I love the Olympics. I have since I was a kid. I believe in the dream that there are some things that can transcend our political differences and bring people together. The Olympics and Para Olympics hold that promise. Each country sends their athletically best to an arena where everyone knows and abides by the rules. It is exciting to see the best of the best push themselves to be just a bit more.
But unfortunately, in the Olympic games of the present, competition is not just amongst the athletes. There is another game being played out on a different level; an administrative level, with committees, countries and federations. Canada spent over $22 million on the “Own the Podium 2010” campaign. This was to push the idea that Canada would walk away with the most gold and other medals.

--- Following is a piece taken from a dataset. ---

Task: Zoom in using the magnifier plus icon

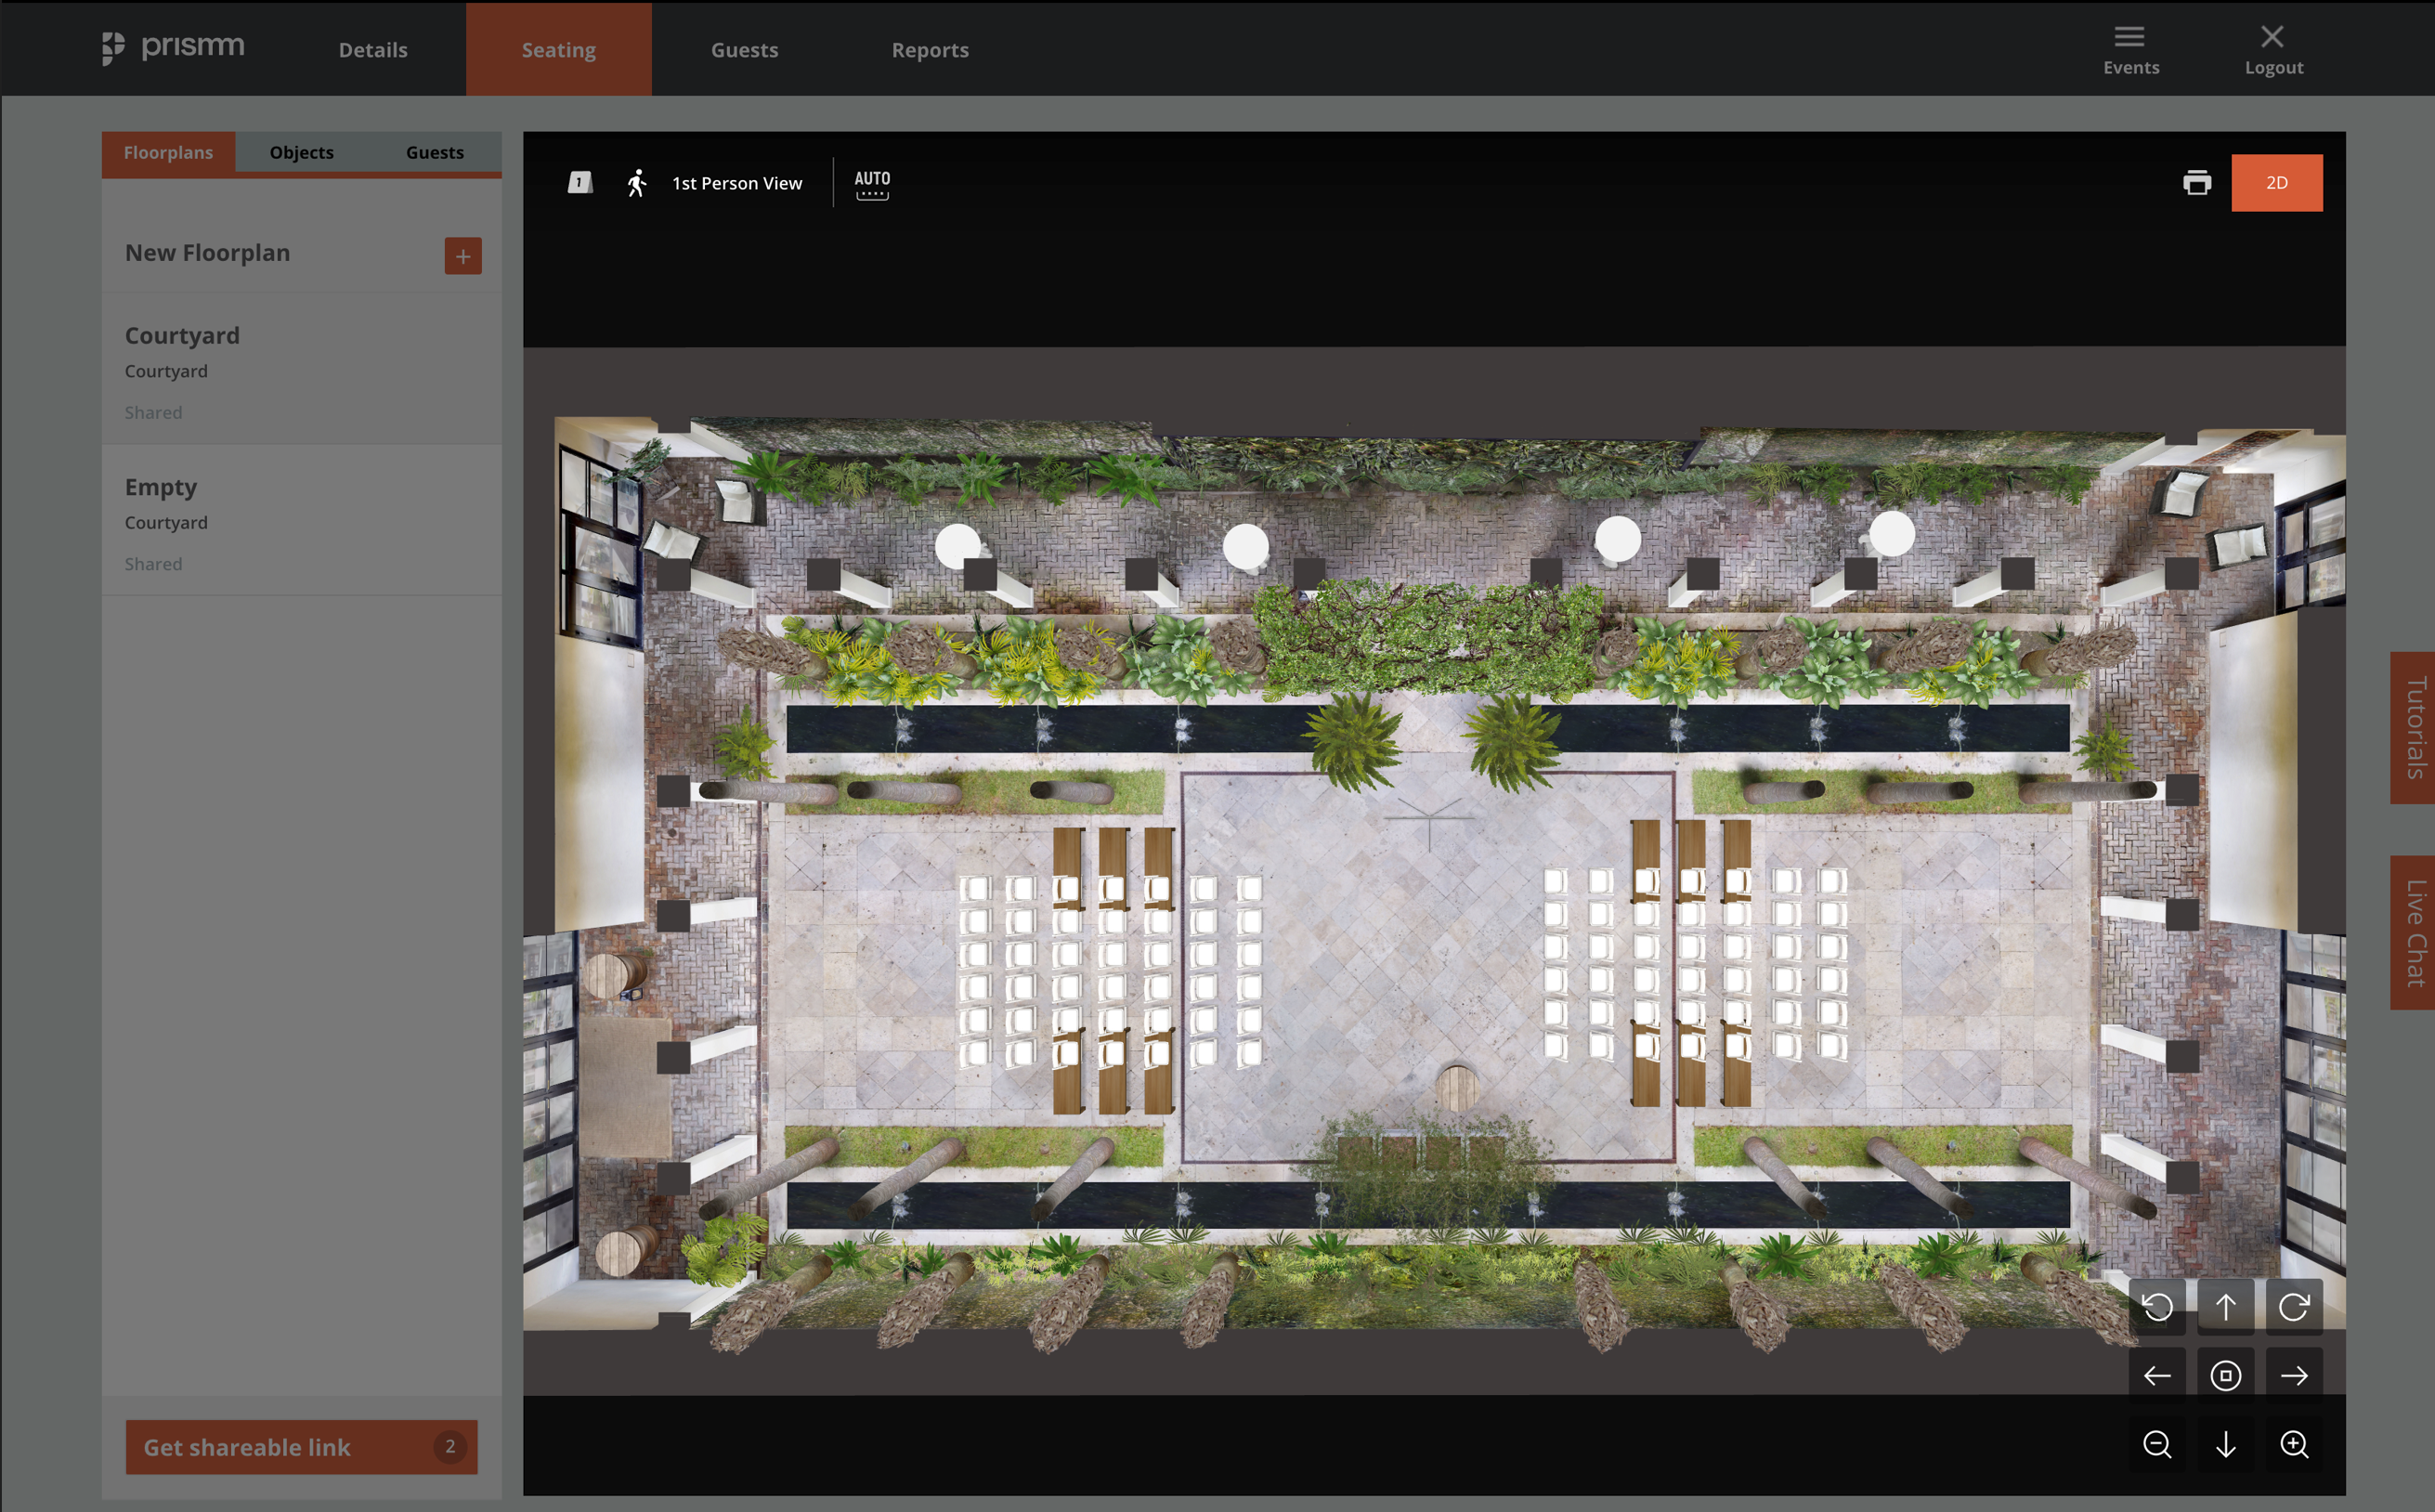Action: pos(2293,1445)
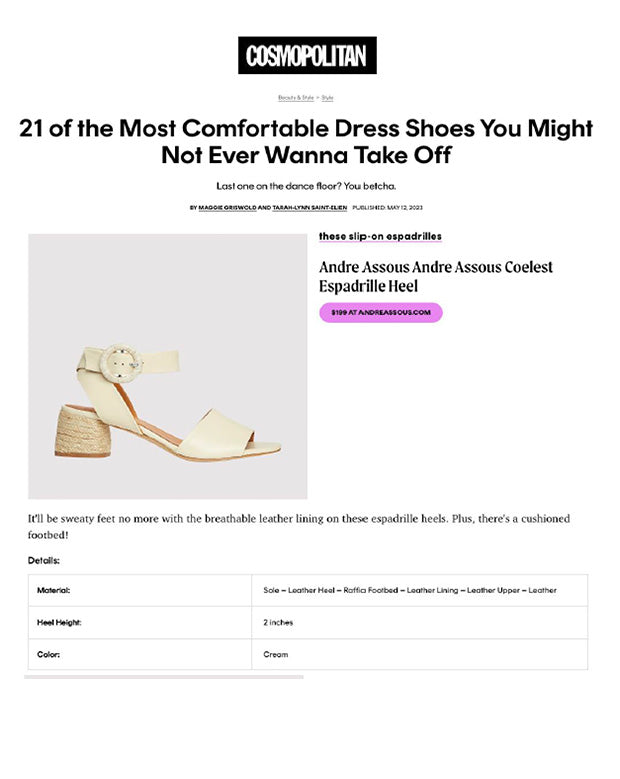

Although they mention ‘excellence’, it is very clear that the goal is to ‘win more medals than anyone else’. More = Better. Really? But Canada is not alone. They are riding the wave of ‘bigger and faster and more’ is better. Every Olympics opening ceremony is striving to be bigger and more extravagant than the last. Hosts are unabashed at trying to have the fastest and most difficult tracks and courses ever.
But there is a balance to be struck. Is faster necessarily better? Is bigger always better? Why is more always better? What if better is being able to be human, make mistakes and know how to adeptly compensate or correct a mistake in mid-run?
If you have a sliding track that creates “G-forces that collapse the body, rendering it difficult to control the sled”, as the investigating committee have described the Whistler bobsled & luge runs, it becomes virtually impossible to correct those mistakes. Is that really a better track? Or with skiing, as Lindsay Vonn put it, on the track she skied when she almost broke her back (which was fashioned like the Whistler ones in order to prepare her… sprayed with water and frozen), ‘It was like pond ice’. A host of athletes have been injured in training runs prior to the games, and are now unable to compete. More is not necessarily better. We need to get at the root of what this is really all about…
My solution? Only host Olympics in nations that have virtually no chance of making it onto the podium. A country that sends their best year after year with pride and a sense of excellence and bridge building would make a gracious host indeed. Have every nation contribute funding, according to some financial formula, to pay for the expenses.
Make sure the climate is appropriate for the games whether summer or winter. Have experienced international sports committees oversee the development and safety of the facilities. Have a comment period from athletes, which is taken into account and then respected. If the best lugers in the world dubbed the turn where the recent competitor died as “50-50” in terms of whether they would be able to stay on their sled, and another competitor said she felt like ‘a lemming’ and ‘crash test dummy’, then something is wrong and the athletes saw it very clearly. Allow equal access to all competitors, both foreign and home-based, enough of this ‘aggressively protected home court advantage.’
Maybe the tragic loss of life that cast a dark shadow on this Olympics can be eventually looked at as the beginning of making the Olympics not just safer, but better. That would be a wonderful way to remember and honor this athlete, and to honor all athletes.